* EXERCISE DETAILS *
Beginning at the line that holds "Given: Click the 'службу поддержки' link", copy the material below exactly through its last line.

─── EXERCISE DATA

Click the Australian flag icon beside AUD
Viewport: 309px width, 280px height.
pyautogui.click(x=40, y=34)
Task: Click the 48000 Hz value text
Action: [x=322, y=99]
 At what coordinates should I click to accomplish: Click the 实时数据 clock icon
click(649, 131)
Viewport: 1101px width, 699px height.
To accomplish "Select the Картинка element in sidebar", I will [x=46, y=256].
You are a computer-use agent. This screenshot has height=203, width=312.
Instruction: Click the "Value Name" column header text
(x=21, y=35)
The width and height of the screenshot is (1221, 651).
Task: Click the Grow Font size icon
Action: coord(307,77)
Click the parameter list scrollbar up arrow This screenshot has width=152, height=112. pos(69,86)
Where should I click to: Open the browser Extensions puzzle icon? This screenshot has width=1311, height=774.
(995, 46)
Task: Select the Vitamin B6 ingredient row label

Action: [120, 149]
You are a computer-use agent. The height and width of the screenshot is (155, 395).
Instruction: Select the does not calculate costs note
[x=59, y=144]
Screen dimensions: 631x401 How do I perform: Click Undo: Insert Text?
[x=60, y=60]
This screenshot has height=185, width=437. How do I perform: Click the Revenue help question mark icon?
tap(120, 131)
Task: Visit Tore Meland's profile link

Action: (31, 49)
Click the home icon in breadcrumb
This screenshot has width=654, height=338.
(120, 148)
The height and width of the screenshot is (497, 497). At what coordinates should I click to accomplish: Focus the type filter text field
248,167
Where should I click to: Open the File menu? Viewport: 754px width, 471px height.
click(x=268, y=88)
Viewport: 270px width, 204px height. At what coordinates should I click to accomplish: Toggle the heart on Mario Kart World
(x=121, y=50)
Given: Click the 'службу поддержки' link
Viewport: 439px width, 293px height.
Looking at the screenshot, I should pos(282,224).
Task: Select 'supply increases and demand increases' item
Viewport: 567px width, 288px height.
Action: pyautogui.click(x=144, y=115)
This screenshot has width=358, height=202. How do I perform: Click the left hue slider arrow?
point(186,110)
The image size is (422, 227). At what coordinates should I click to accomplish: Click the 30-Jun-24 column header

──────

* RESULT BELOW *
Given: Click the 'службу поддержки' link
Viewport: 439px width, 293px height.
Looking at the screenshot, I should pos(282,224).
Task: Select 'supply increases and demand increases' item
Viewport: 567px width, 288px height.
Action: pyautogui.click(x=144, y=115)
This screenshot has width=358, height=202. How do I perform: Click the left hue slider arrow?
point(186,110)
The image size is (422, 227). At what coordinates should I click to accomplish: Click the 30-Jun-24 column header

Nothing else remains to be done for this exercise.